I am glad to see that you found this wedsite because talking really is the best medicine. Here is my favorite quote:
Talking can be a helpful release. Following the death of all ten of his children, as well as some other personal tragedies, the ancient patriarch Job said: “My soul certainly feels a loathing toward my life. I will give vent to [Hebrew, “loose”] my concern about myself. I will speak in the bitterness of my soul!” (Job 1:2, 18, 19; 10:1) Job could no longer restrain his concern. He needed to let it loose; he had to “speak.” Similarly, the English dramatist Shakespeare wrote in Macbeth: “Give sorrow words; the grief that does not speak whispers the o’er-fraught heart and bids it break.”
So talking about your feelings to “a true companion” who will listen patiently and sympathetically can bring a measure of relief. (Proverbs 17:17) Putting experiences and feelings into words often makes it easier to understand them and to deal with them.
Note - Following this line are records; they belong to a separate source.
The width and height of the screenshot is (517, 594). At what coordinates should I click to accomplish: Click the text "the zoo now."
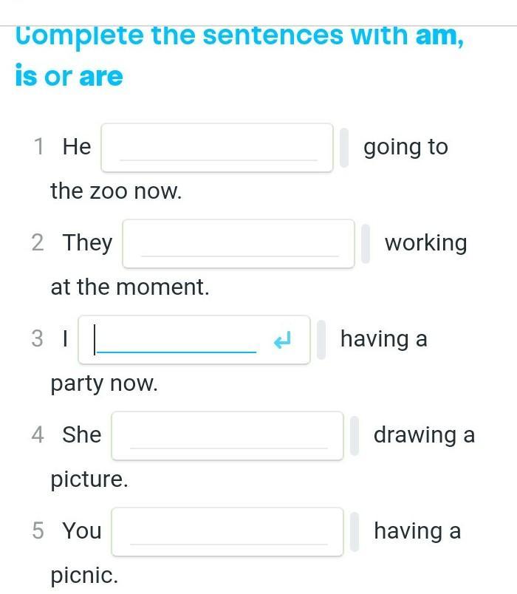(116, 191)
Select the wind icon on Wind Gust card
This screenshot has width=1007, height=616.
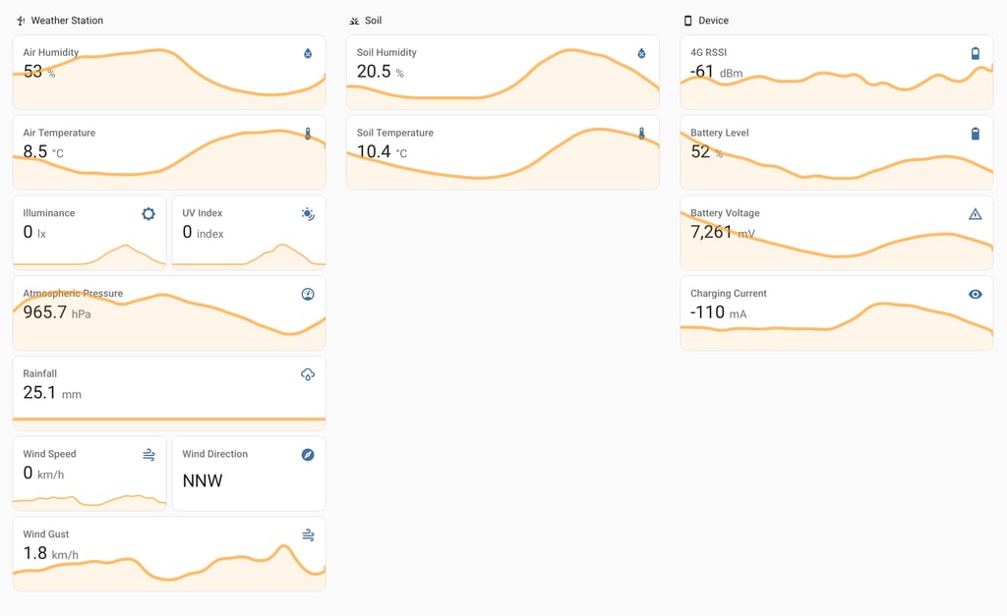(307, 534)
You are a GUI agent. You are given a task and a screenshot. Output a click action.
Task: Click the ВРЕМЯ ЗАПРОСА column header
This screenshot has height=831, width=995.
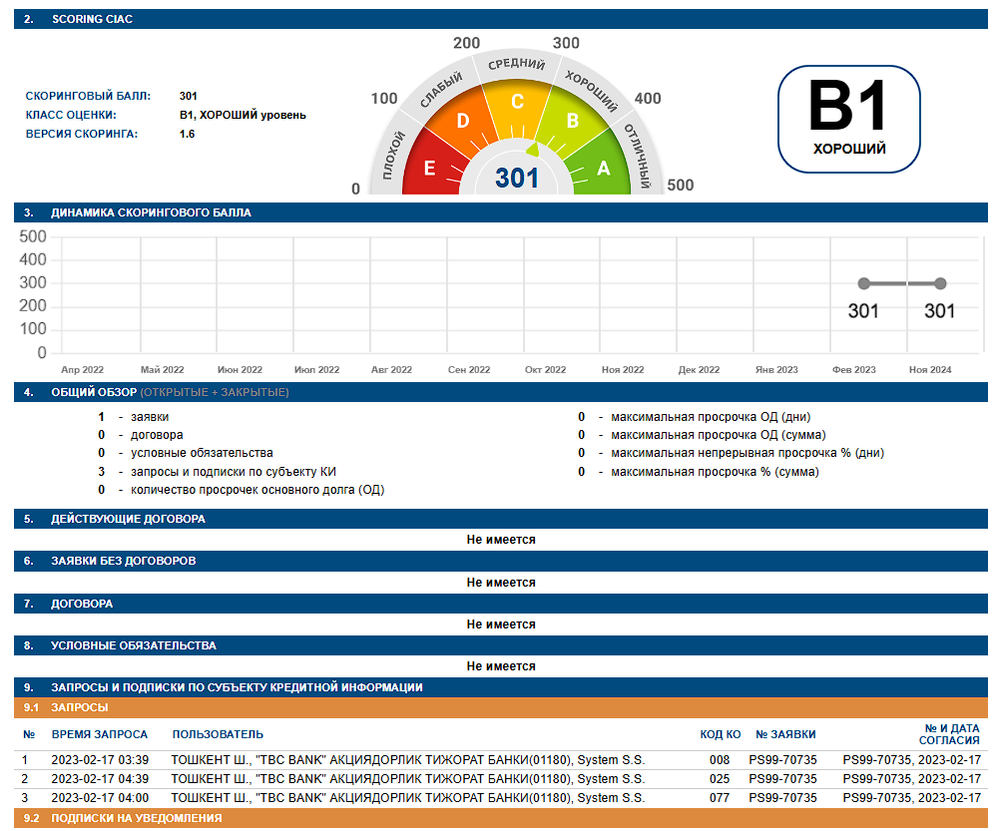point(100,734)
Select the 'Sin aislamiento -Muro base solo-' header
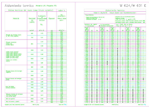This screenshot has width=149, height=107. (x=62, y=18)
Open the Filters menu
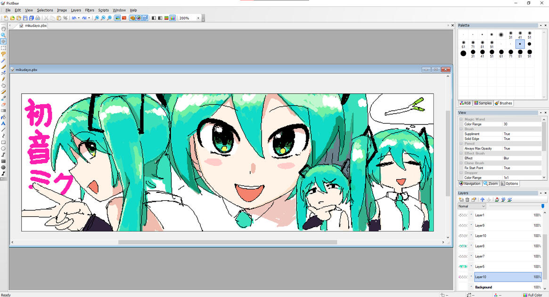This screenshot has width=549, height=297. pyautogui.click(x=90, y=10)
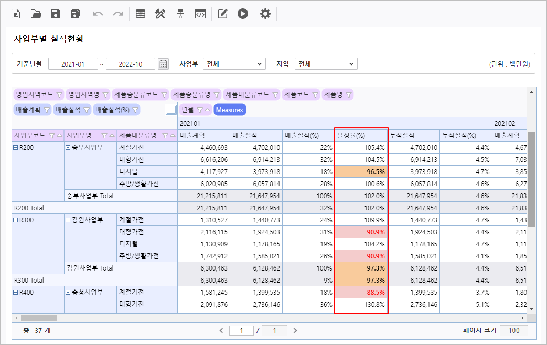
Task: Open the code view icon
Action: click(x=200, y=14)
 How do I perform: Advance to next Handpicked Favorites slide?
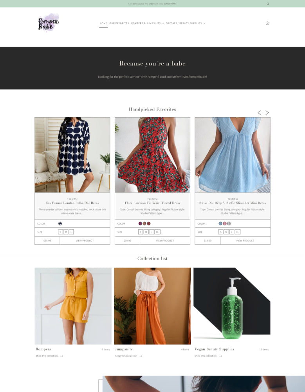267,113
And if the listener is another bereaved person who has effectively dealt with his or her own loss, you may be able to glean some practical suggestions on how you can cope. When her child died, one mother explained why it helped to talk to another woman who had faced a similar loss: “To know that somebody else had gone through the same thing, had come out whole from it, and that she was still surviving and finding some sort of order in her life again was very strengthening to me.”
May you find goof friends to listen - I will listen with a truly sympathetic heart anytime day or night...
Brenda
Hi Karen,
I lost my wife and soul mate to breast cancer in February of 2013. After a 6 year battle. She was 50. Even though she was going for annual monograms. A spot was over looked. I could write a whole lot more on that, but I want bore you. So there are no guarantees. She was what I wanted to do with the rest of my life. We had big plans for a early retirement. Now all a mute point. I also lost my sweet mother in July of 2014. I am a only child so you can image our relationship. She meant the world to me.
Karen words don't help much. But I am so sorry for your loss. There is some comfort in knowing that there are others that have suffered a great loss. This web site is a good place to find that.
I am so sorry for your loss. I can imagine what a shock this is for you. I hope you can find a good friend here. It is a very caring site. I'm really sorry you are going through this.